We are living in a universe where disparate realities coexist side-by-side. How can the same event or person be seen, described, and experienced so differently? How can Barack Obama and Donald Trump both be our political saviors and our nation’s downfall depending on your perspective (and your sources)? It feels schizophrenic: A situation or condition that results from the coexistence of disparate or antagonistic qualities, identities, or activities. I can think of no condition that more aptly describes the dynamic in our political/social culture these days. Here are a few examples of hate bait and disparate, antagonistic dynamics I’ve seen recently:
- Sources that categorically suggest people who voted for candidate “X” are racist, misogynistic people.
- Sources that refer to those whose presidential candidate did not win as “whiners,” “sore losers” etc.
- Commentaries on the attire/appearance of public figures.
- Anyone who perpetuates the us against them dynamic.
There are indeed small factions of destructive hate-filled extremists on both sides. They attach themselves to movements and political parties, suggesting that they represent the majority when in fact, they are a very small minority. They pit us against each other when we take the bait, magnify their influence and throw their words and deeds in the faces of others. These people routinely employ hate-bait. They are the racists, bigots and others who gain power through division and their schemes to further divide us. They are a tiny faction, and yet, many of us have been baited into thinking otherwise.
Hate bait separates us into bullies and the bullied. It distracts us. We can do better than this and we can be saner than this. Call it a momentary lapse in judgment or a temporary break from reality, but let’s get back on track. Can we get to the business of focusing on what matters and doing the real work that is necessary?
The next time I’m tempted to bite and spread hate bait, I will ask myself these questions:
- Is the information relevant and important? Does the information solve problems?
- Who or what is the originating source? Do they have an angle? Are they credible?
- If it’s a laugh I’m going for, is it worth it if it misleads, wounds, or offends people I care about?
- Does it pass the “mom test?” – would she give me that look and remind me that “if you haven’t got something nice to say, don’t say anything at all.”
By all means, stand up for what you believe in. Take action where you can. Make your voice heard and participate in our democracy, But don’t take the hate bait. Hold yourself to a higher standard. Doing so doesn’t require that we agree on everything, but it does require us to consider the source of the information we share and the effect sharing it will have.
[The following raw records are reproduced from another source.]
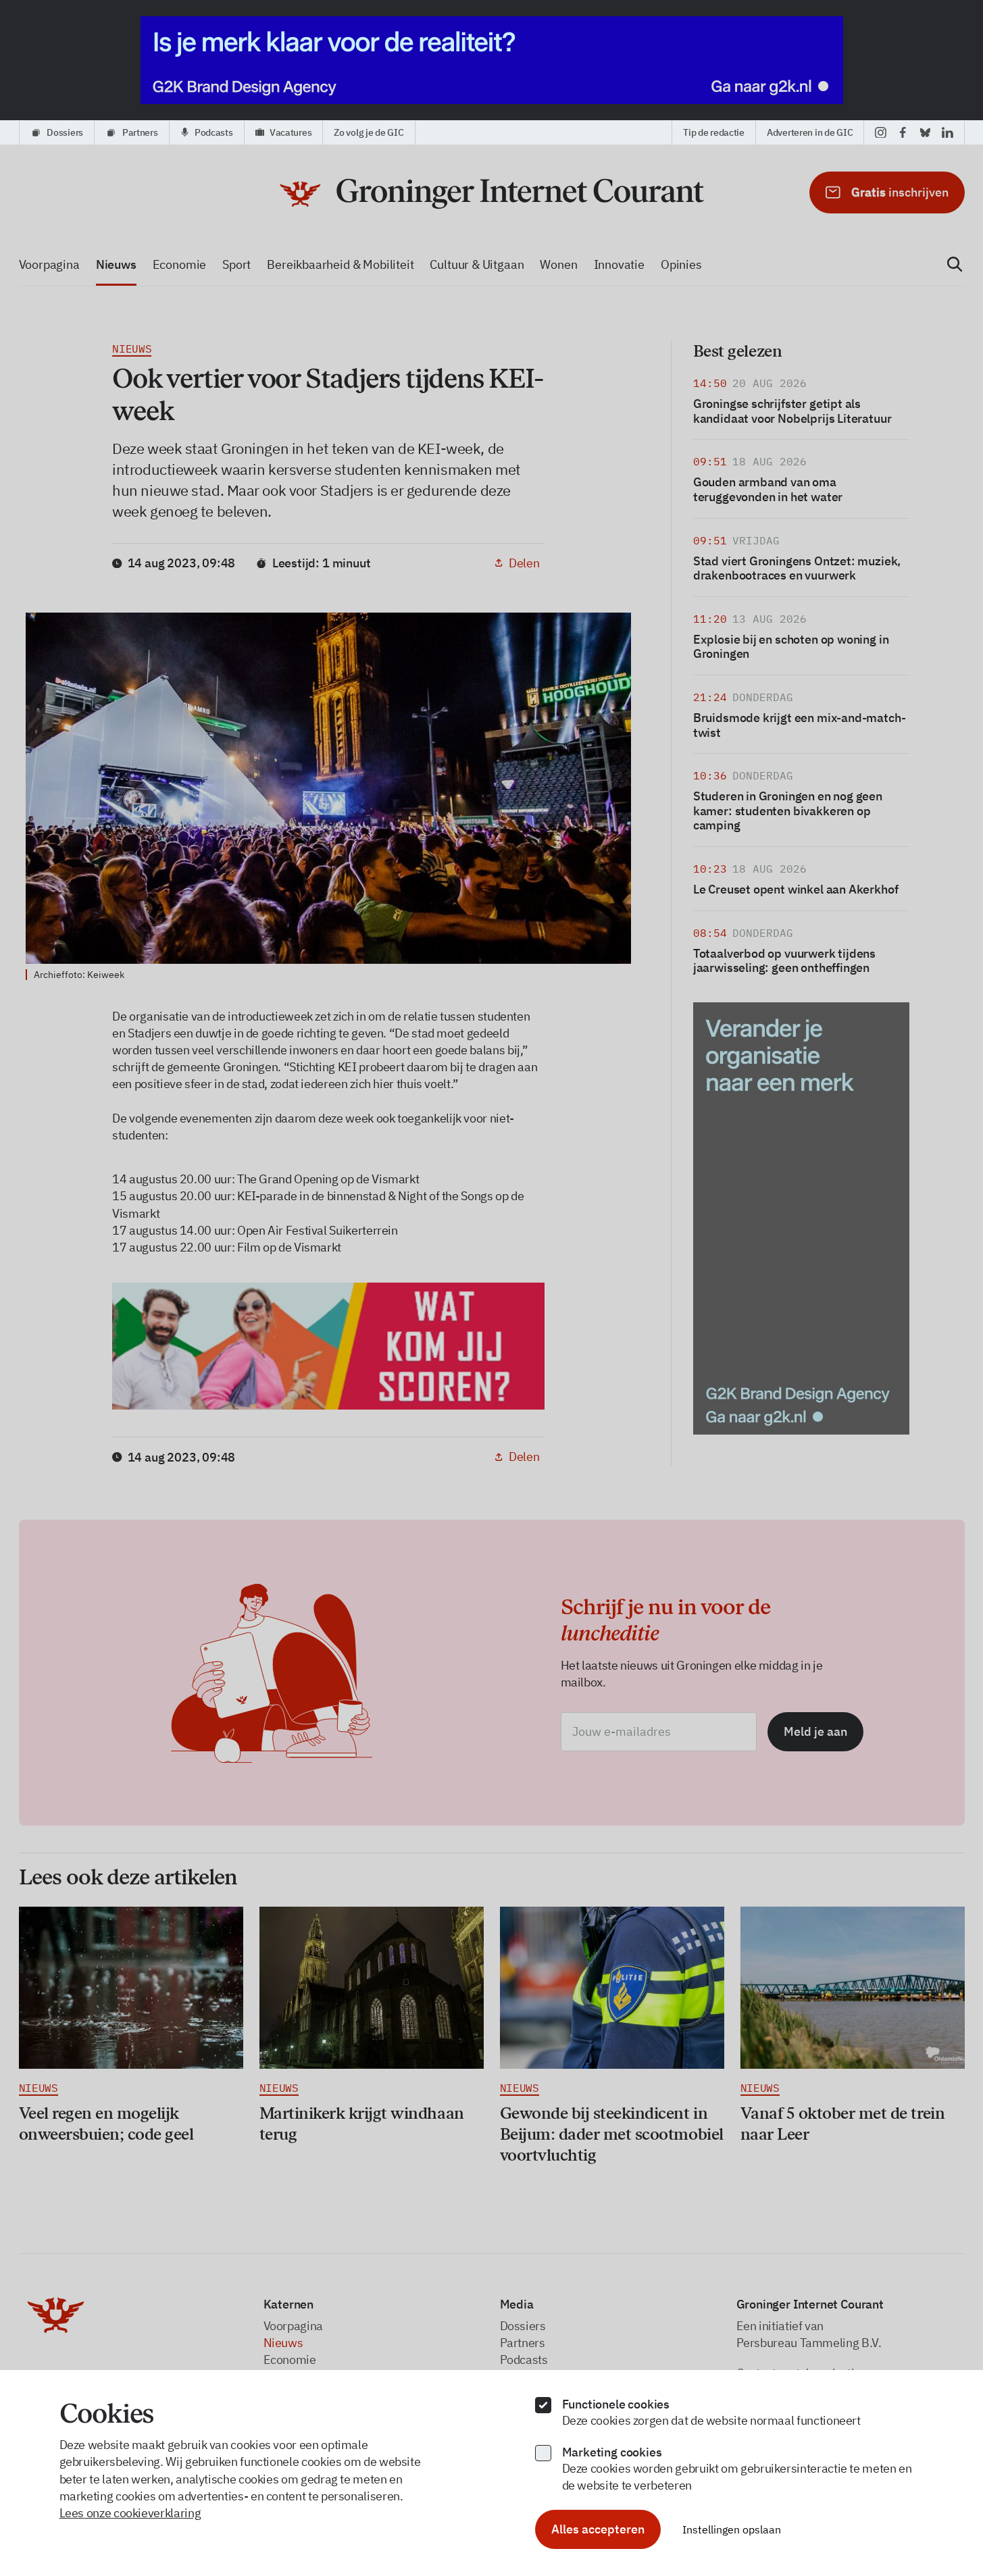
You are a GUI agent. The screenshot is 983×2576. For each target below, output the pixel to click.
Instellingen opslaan (731, 2529)
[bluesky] (925, 132)
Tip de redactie (714, 132)
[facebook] (903, 132)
There are some very good people I love on the “other side.” I am committed to resisting the hate bait and finding a way to make a new place, one not defined by us versus them — a place where I can stand alongside people, where the high horses of indignation and righteousness are occasionally stabled in favor of reason, sanity, and civility.
Out beyond ideas of wrongdoing and rightdoing, there is a field. I’ll meet you there. ~ Rumi
Mary Gaylord is a Program Development Partner with Living Room Conversations, an organization committed to bringing together people with differences in a friendly, structured, conversational format. She has worked as a community mediator, victim-offender reconciliation specialist, and facilitator of bully prevention programming for school-aged children. She lives in the Rocky Mountains and is passionate about spending time outdoors with family and friends.